本论文选择了硼酸盐玻璃作为基质材料,目标是研究Eu~(3+)、Sm~(3+)在Li_2O-SrO-B_2O_3玻璃和玻璃陶瓷中的还原、X射线辐照还原效应、Sm~(2+)和Eu~(2+)离子的发光性能、Sm~(2+)离子的室温光谱烧孔:运用发光表征阐述还原机理、对光谱烧孔、光稳定性、玻璃微结构等进行探讨。
第三章论述了Li_2O-SrO-B_2O_3玻璃陶瓷中Eu~(3+)反常还原(空气气氛),以及F离子对还原的影响。制备了Eu~(3+)掺杂的Li_2O-SrO-B_2O_3玻璃,通过空气气氛下退火再结晶制得相应的玻璃陶瓷,并实现了Eu~(2+)离子的反常还原。Eu~(3+)不等价取代Sr~(2+)后产生了带负电的Sr空穴,负电荷转移至Eu~(3+)处后使其还原为Eu~(2+)。BO_4基团形成刚性的网络结构,使Eu~(2+)离子不被氧化。F~-离子可以增加Li_2O-SrO-B_2O_3原生玻璃中带负电荷的V_(Sr)”缺陷,有利于提高还原效率。
第四章实现了Sm~(2+)离子的室温光谱烧孔并探讨烧孔机理。得到的光谱孔宽度为2.5 cm~(-1),深度为40%(与总发光强度比)。其机理为光致电离的电子在Sm~(3+)离子外的其他缺陷位置被俘获,从而导致光谱中特定位置的变化。Sm~(2+)的发光寿命随温度增加而降低。

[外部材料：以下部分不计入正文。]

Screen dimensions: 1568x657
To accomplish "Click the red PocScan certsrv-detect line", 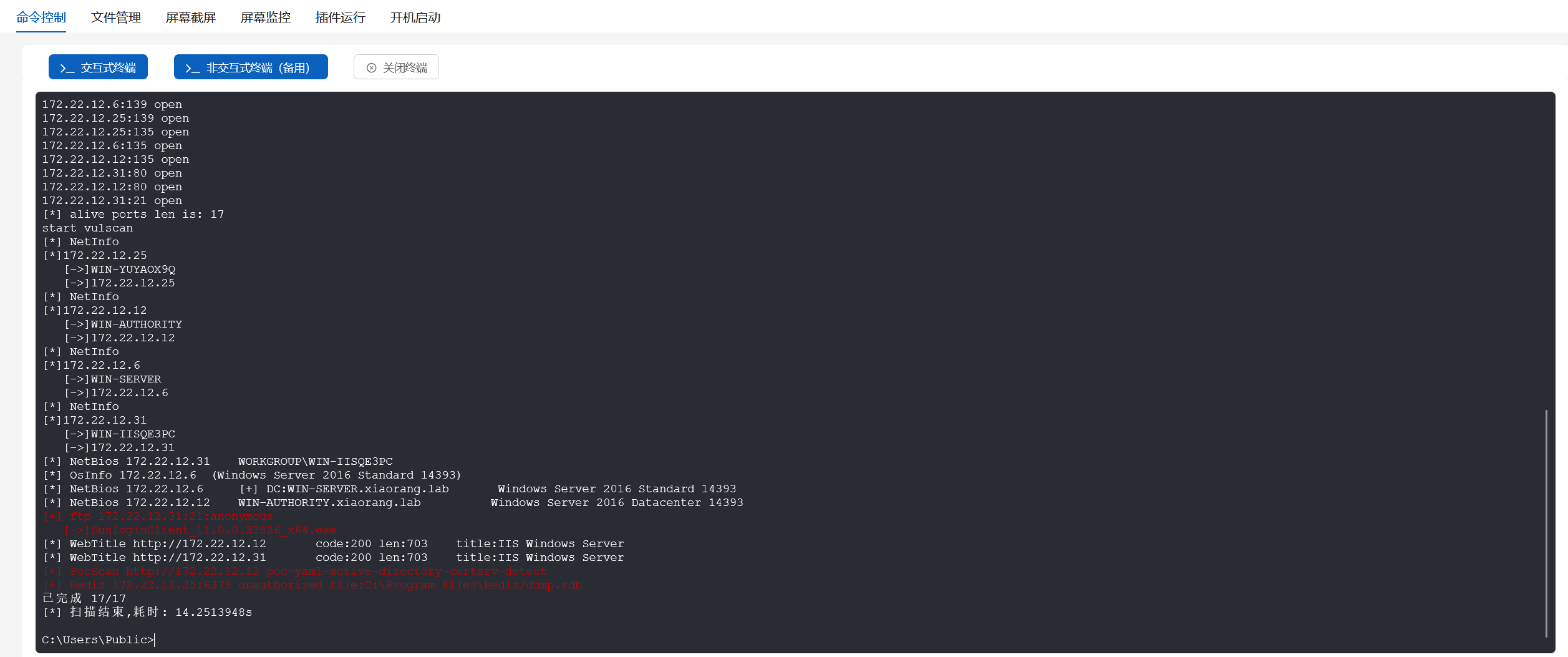I will pyautogui.click(x=295, y=572).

第五章研究了Sm~(2+)的X射线辐照还原和玻璃的微观结构。Sm~(2+)的还原程度与X射线辐照时间线性相关。光稳定性测试表明,光发射强度的减少是因为光学缺陷中心造成的。Sm~(2+)离子相关的缺陷呈现两种不同类型的陷阱特性,即玻璃中有至少两种与Sm~(2+)离子相关的缺陷。X射线辐照形成的缺陷中心被认为是非桥氧空穴心和硼氧空穴心。非桥氧空穴心主要受玻璃组成和辐照强度的影响。Sm离子被硼氧基的桥氧和非桥氧包围。负电荷分布于BO_4四面体上,而Li~+离子则在临近区域实现电荷补偿。
为了进一步了解Eu~(3+)离子在红光发光材料方面的应用,第六章中对Eu~(3+)掺杂的Ca_3Zn_3(TeO_6)_2合成和发光性能进行了初步研究。其可被395 nm或465 nm蓝光激发。这与紫外或蓝光LED输出波长相匹配,且在611 nm处有源于~5Do→~7F_2跃迁的强烈红光发射,说明其具有成为新型红色荧光粉的良好潜质。
本论文创新点是在Li_2O-SrO-B_2O_3玻璃陶瓷中成功实现了Eu~(2+)和Sm~(2+)在氧化气氛下的还原,并首次报道了X射线辐照剂量关系、玻璃微结构、室温永久光谱烧孔,有较高的创新价值。这些对于Li_2O-SrO-B_2O_3玻璃和玻璃陶瓷的进一步应用、稀土离子的还原方法发展、Sm~(2+)和Eu~(2+)离子的应用等方面都具有参考借鉴和实际应用价值。
Sm~(2+) ion has potential application in high-density optical storage because of its property of persistent spectral hole burning (PSHB). The luminescence of Eu~(2+) strongly depends on the host, which may lie anywhere from the UV to the deep-red region of the electromagnetic spectrum. Eu~(2+) has been widely used in the field of luminescence and display. The most widely used reduction method for these two ions is to heat the samples under a highly reduced atmosphere. It needs more strict operation conditions while the request of reduction in air and reduction by X-ray radiation are easier.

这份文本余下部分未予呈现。